◆ **ЗАДАНИЕ**
Продолжите текст о ретрите випассана, начав сразу после его последнего предложения.

◆ **ФРАГМЕНТ ДОКУМЕНТА**
┄┄┄┄┄┄┄┄┄┄┄┄┄┄┄┄┄┄┄┄
Как я молчала 10 дней

Апполинария,
редакция Femmie

Или как я узнала, что такое аничча, и поняла про себя все

Есть такая штука – ретрит випассана. То, что про нее обычно знают, — это что ты едешь куда-то на 10 дней, у тебя отбирают телефон, книжки и плеер, встаешь там в 4, ложишься в 22, ни с кем не разговариваешь и медитируешь все время, когда не ешь и не спишь.

Особо сведущие в курсе, что попасть на такую практику непросто, что кормят там вегетарианской едой, а последний прием пищи – в 5 вечера (и тот фрукты и молоко), что разговаривать можно, но только с Учителем, ну и что там нельзя носить обтягивающее и вызывающее, загорать, врать и воровать.
┄┄┄┄┄┄┄┄┄┄┄┄┄┄┄┄┄┄┄┄
◆ **СТРОКИ НАБОРА ДАННЫХ**
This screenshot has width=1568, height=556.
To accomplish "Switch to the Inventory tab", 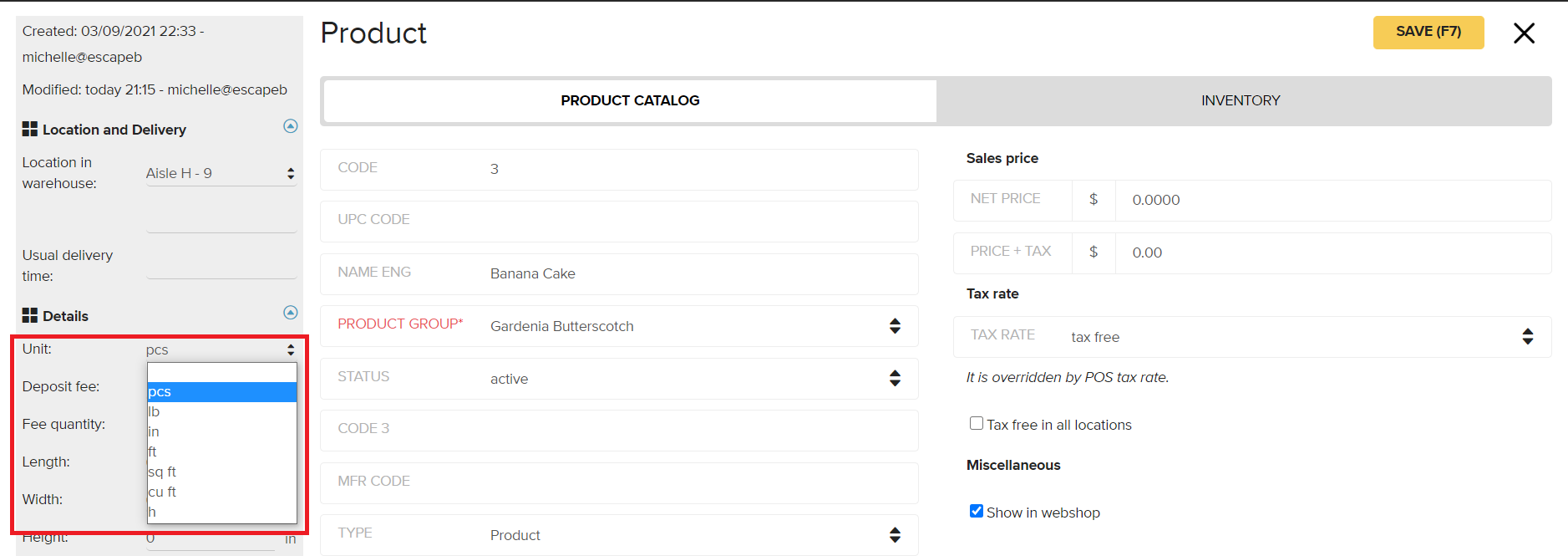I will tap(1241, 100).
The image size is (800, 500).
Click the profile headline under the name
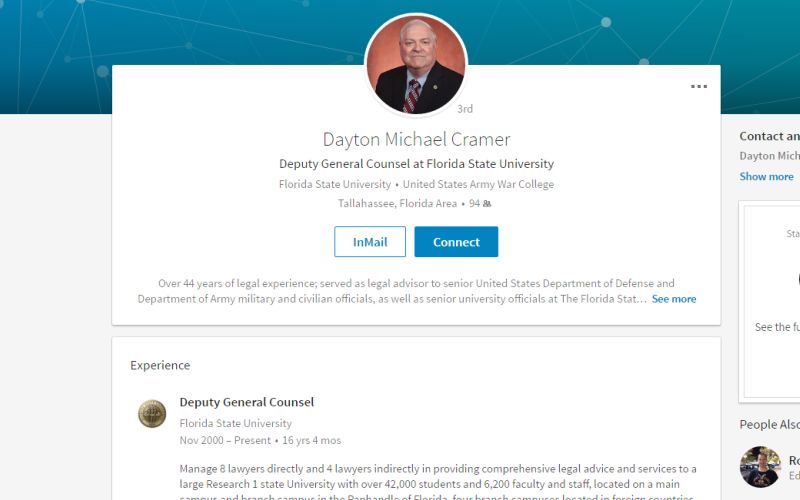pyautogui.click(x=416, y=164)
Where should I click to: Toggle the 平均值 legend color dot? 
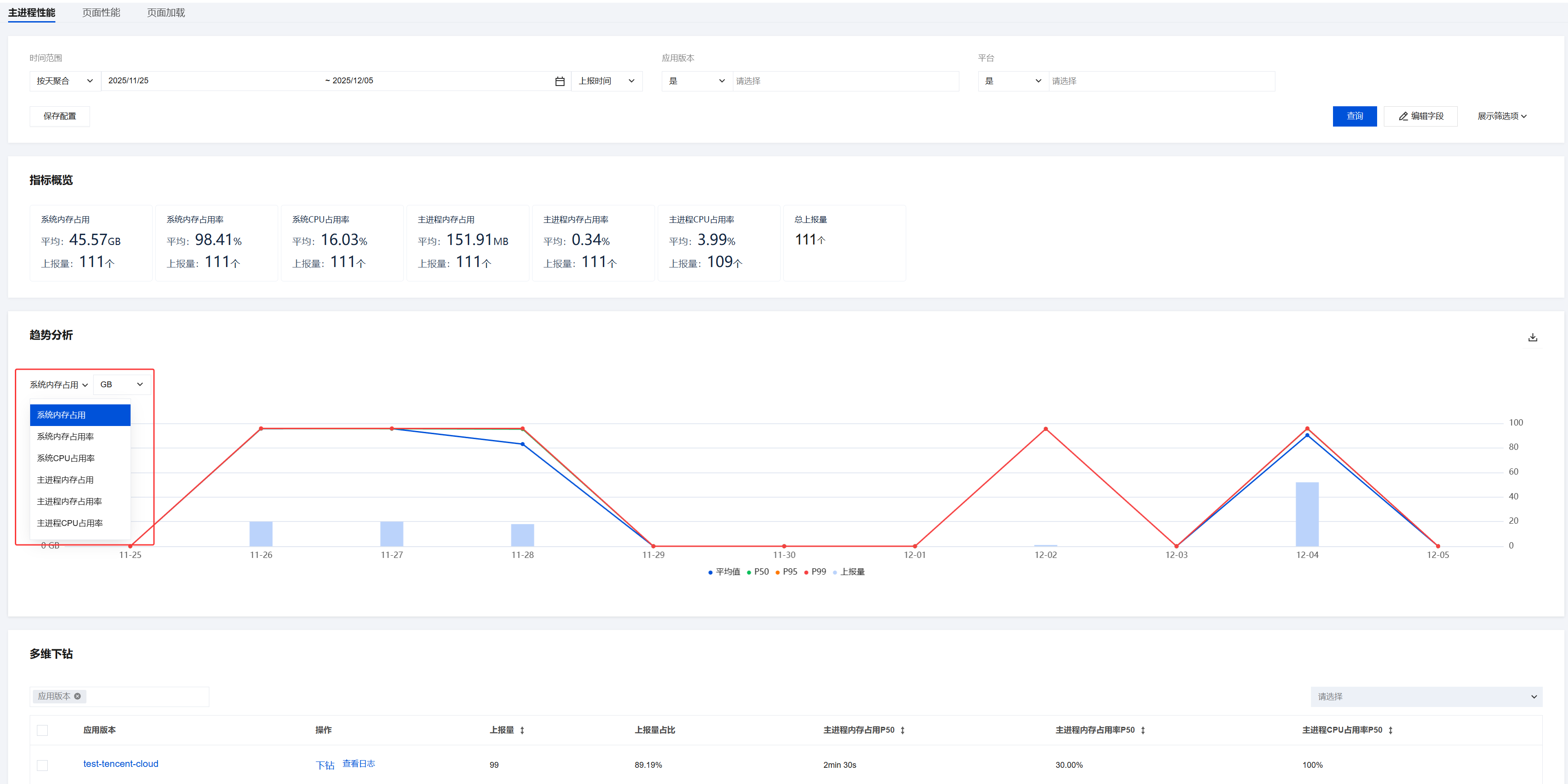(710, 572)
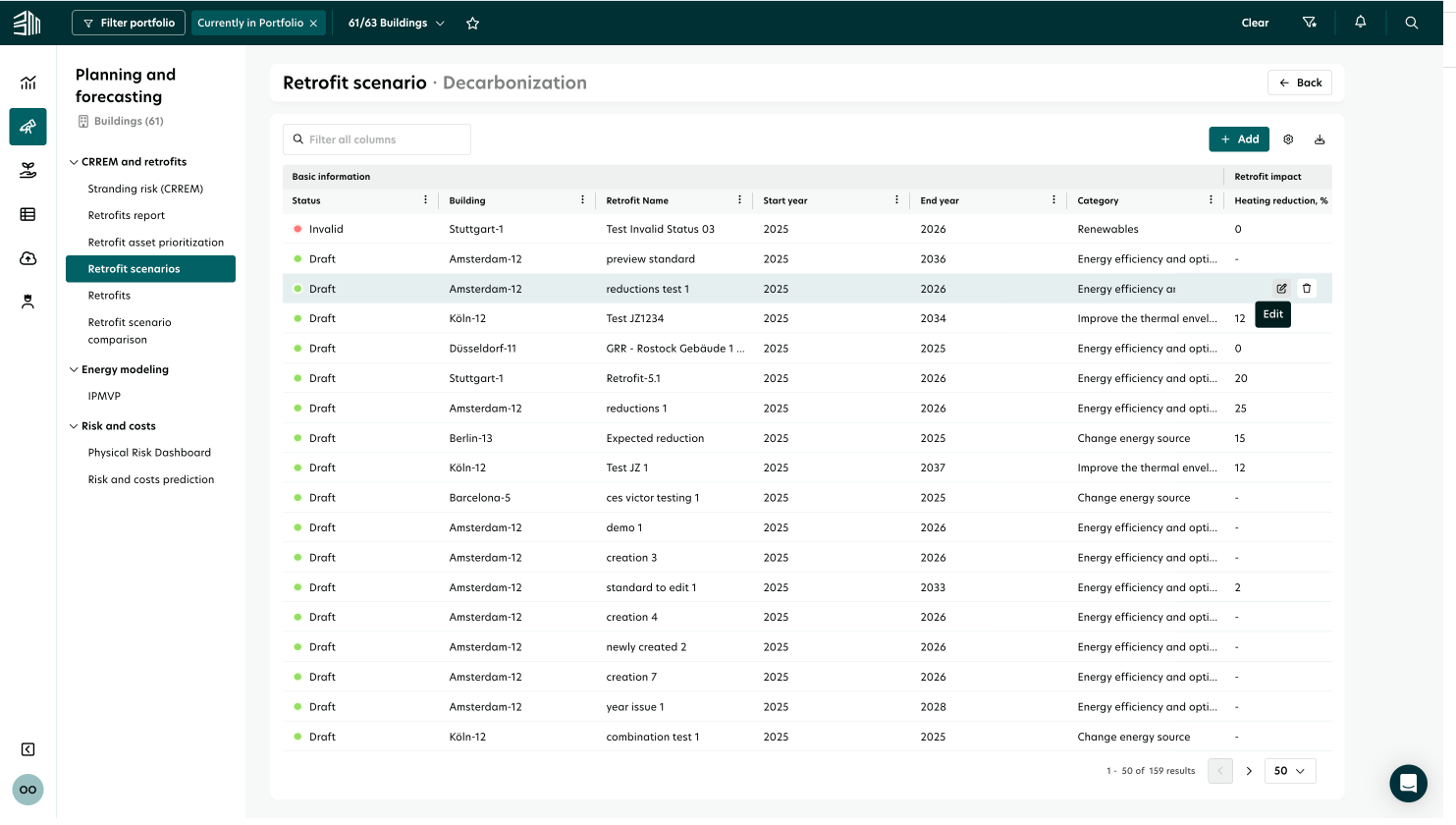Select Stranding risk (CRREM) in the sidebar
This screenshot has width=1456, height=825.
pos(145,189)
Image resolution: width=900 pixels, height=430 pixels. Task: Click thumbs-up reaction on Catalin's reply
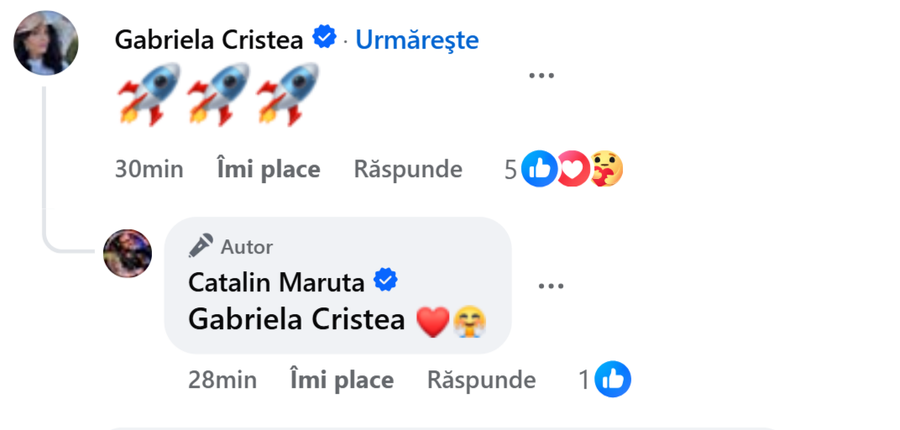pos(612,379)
┄┄┄┄┄┄┄┄┄┄┄┄┄┄┄┄┄┄┄┄
◆ **РЕЗУЛЬТАТ**
А еще что это бесплатно. Потому что в нашем сознании понятие «пожертвование после» приравнивается к идее «я не буду ничего платить». Я была из «сведущих-плюс». И ехала с мыслью, что готова ко всему. Так и было. Но потом начался курс.

Молчание и быт

С первой вечерней медитации дня 0 начинается так называемое «благородное молчание». Многие, когда я рассказывала, куда еду, охали и ахали, мол, как так, 10 дней – и молчать. А я ЖДАЛА этого. Ура! Теперь можно не быть общительной, не быть участливой, не инициировать знакомства, не взаимодействовать вообще!

Моя природа, заключающаяся в ожидании приглашения к взаимодействию, получила наконец свою реализацию и ликовала. Но не долго. Потому что среди толпы живущих рядом людей, даже с запретом какого-либо контакта, взаимодействие происходит все равно. В основном – в голове каждого (читайте – моей), но это отдельно и об этом позже.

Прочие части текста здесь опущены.